Closed taltman closed 7 years ago
There are no files called refseq_protein.[01-N].tar.gz as described in the FAQ's for question 16: Which reference protein databases should I use? Where do I get these databases from?
Which protein files are recommended for use?
Hi there,
Looks like some of the naming conventions have been changed since that writeup was made
ftp://ftp.ncbi.nlm.nih.gov/refseq/release/complete/
The files that are complete.xxx.protein.faa.gz represent the complete set of genomic proteins at the NCBI. While complete.nonredundant_protein.xxx.protein.faa.gz are a reduced “non-redudant” set commonly referred to “NR”. Read the README files on the NCBI ftp for more information about the release.
There’s a lot of files so I recommend looking into downloading using ftp from the command line: http://tecadmin.net/download-upload-files-using-ftp-command-line/
The following commands should suffice: ftp ftp://ftp.ncbi.nlm.nih.gov/refseq/release/complete/ put complete.*.protein.faa.gz
MetaPathways is compatible with both these databases, but we require that you name your final input file of sequences with “refseq” somewhere so that MetaPathways knows to extra taxonomy information as well as functional information.
Niels
On Aug 24, 2015, at 11:22 AM, Gwilym Haynes notifications@github.com<mailto:notifications@github.com> wrote:
There are no files called refseq_protein.[01-N].tar.gz as described in the FAQ's for question 16: Which reference protein databases should I use?

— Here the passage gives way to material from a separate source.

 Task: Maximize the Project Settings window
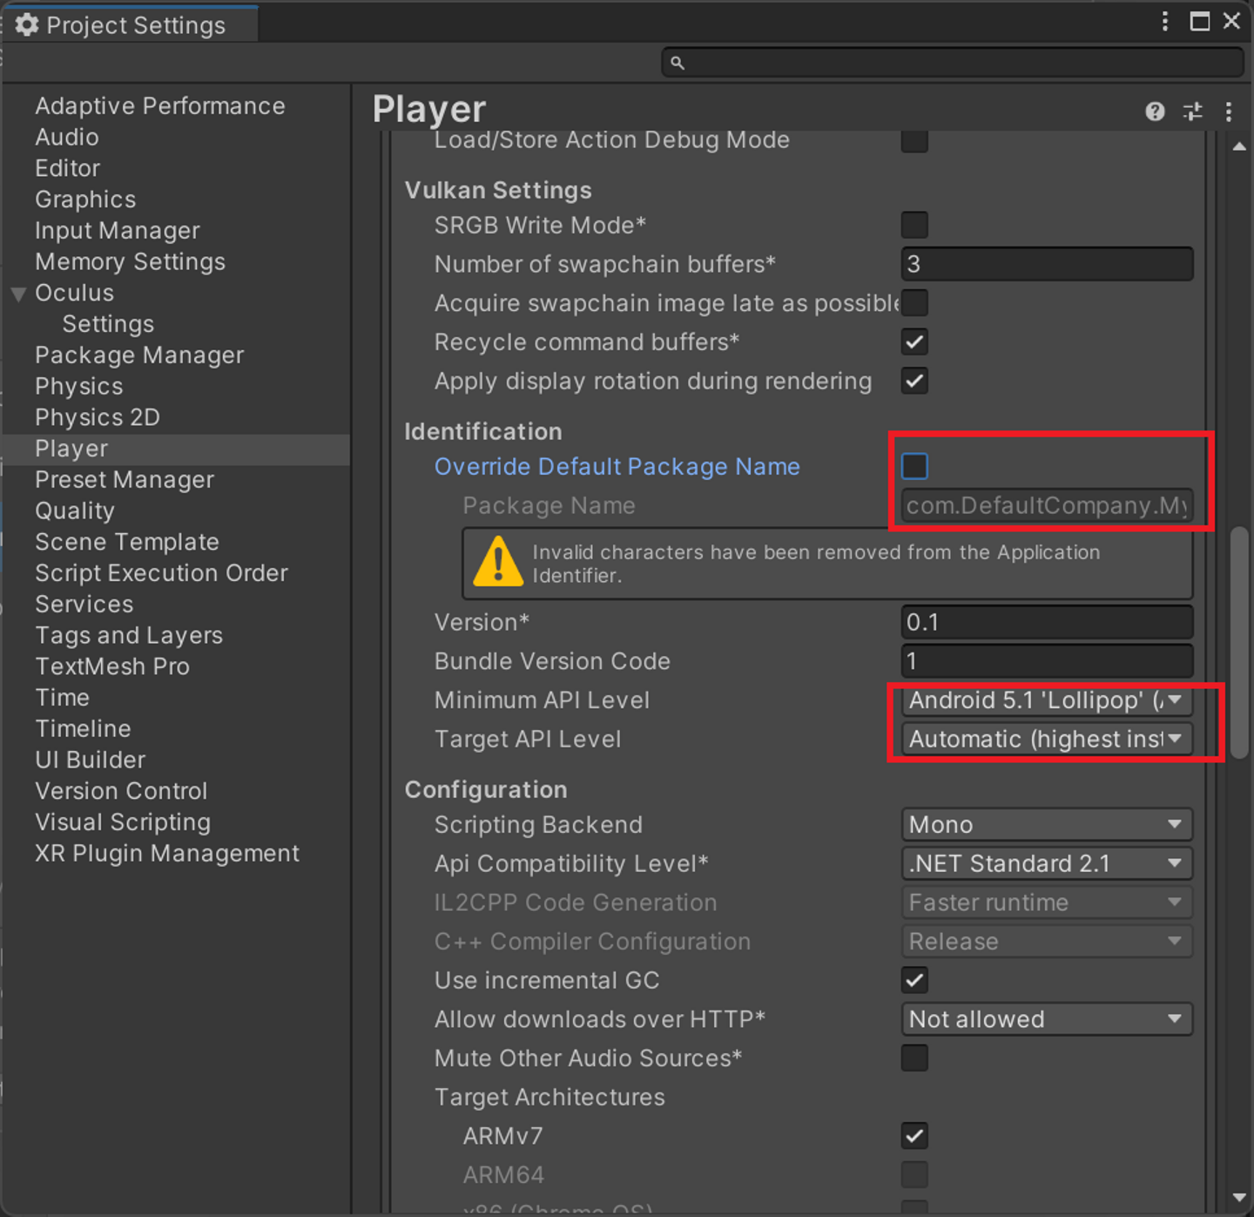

Where do I get these databases from?
Which protein files are recommended for use?
— Reply to this email directly or view it on GitHubhttps://github.com/hallamlab/metapathways2/issues/59#issuecomment-134325163.
Docs should point to this URL:
ftp://ftp.ncbi.nlm.nih.gov/refseq/release/complete/
This should go before the docs explaining how to extract the files.